On Aug. 26, math teacher Emelie Scanlon sits behind her desk. Scanlon teaches both Algebra 1 and College Prep Math.

by Savanna Clapp, Reporter

Down the hall, through the doors of room 1213, past the calendars spread across a whiteboard, and around the students filing in for class, is a computer placed on the right side of an organized desk, and behind the computer sits mathematics teacher Emelie Scanlon.

This is Scanlon’s first year teaching at the high school level. Scanlon teaches both Algebra 1 and College Prep Math. 

“I like high schoolers,” Scanlon said. “High schoolers are hilarious, and I can relate to them. I also like high school math a lot. It’s really fun.”

Scanlon said her love for math in high school led her to become a teacher. 

As I took more classes and learned more about math outside of school, I started to see how much beauty there is in math that you don’t typically see in school,” Scanlon said. “I wanted to take what I [had] learned and show others just how great math can be, and teaching is the best way to do that.

— Emelie Scanlon

Previously, she worked for a family providing one-on-one tutoring with their children as well as tutoring all grade levels for around two years. So far, Scanlon said getting to know her students is what she likes best about teaching at the high school level. 
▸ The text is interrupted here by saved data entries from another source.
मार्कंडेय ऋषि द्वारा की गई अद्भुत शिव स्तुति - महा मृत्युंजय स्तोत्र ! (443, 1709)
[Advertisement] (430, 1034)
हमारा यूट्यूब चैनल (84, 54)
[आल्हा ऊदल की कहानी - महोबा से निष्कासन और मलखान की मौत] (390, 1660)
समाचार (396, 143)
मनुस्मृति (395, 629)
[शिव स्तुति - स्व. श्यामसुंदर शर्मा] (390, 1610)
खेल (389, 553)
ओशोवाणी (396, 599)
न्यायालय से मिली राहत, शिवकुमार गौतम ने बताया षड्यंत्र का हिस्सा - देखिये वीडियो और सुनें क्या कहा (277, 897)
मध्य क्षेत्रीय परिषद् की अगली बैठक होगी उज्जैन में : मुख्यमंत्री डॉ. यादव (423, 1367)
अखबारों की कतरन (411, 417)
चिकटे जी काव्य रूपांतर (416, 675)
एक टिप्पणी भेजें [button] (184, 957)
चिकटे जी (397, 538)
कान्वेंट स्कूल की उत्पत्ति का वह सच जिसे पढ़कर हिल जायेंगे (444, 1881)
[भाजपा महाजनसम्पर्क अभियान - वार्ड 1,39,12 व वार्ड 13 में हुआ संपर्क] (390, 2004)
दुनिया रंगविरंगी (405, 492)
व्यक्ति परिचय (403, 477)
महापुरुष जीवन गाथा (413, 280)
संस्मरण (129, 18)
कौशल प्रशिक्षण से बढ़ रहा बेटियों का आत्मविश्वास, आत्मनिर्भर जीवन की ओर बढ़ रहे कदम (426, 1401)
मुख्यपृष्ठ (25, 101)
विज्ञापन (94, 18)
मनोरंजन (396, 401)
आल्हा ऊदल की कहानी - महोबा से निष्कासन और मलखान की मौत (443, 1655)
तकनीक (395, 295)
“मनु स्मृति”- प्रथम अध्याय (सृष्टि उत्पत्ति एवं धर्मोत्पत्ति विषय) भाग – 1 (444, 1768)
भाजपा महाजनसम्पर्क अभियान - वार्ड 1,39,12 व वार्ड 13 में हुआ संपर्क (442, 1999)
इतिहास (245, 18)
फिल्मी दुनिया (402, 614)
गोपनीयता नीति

I like when the students actually laugh at my jokes,” Scanlon said. “It’s kind of cool to see that different ages think I’m funny. They don’t [always] think I’m funny, but that’s fine. I just enjoy talking [with my] students.”

Out of all the different types of math, Scanlon said teaching geometry is her favorite.

“I like geometry because it’s very visual,” Scanlon said. “I think it helps the people that have struggled in algebra in the past and allows them to see math in a new light. So in my classes, I’ll try to incorporate a little bit of geometry however I can.”

Scanlon said her favorite moments while teaching is when her students have an ‘aha’ moment.

“If they’re completely lost and then something I say, something someone else says or something they see online clicks is one of my favorite things,” Scanlon said. “[To see] when a person’s mood or attitude changes and their face lights up like ‘Oh I understand it, I get it, I’m smart.'”

If Scanlon could tell her students one thing, it would be not to be afraid to make mistakes.

“I make mistakes all the time,” Scanlon said. “But it’s only whenever you make mistakes that you know how to go back and fix them, so you can avoid making the same mistakes again. That’s something you don’t get if you get something correct 100% of the time.”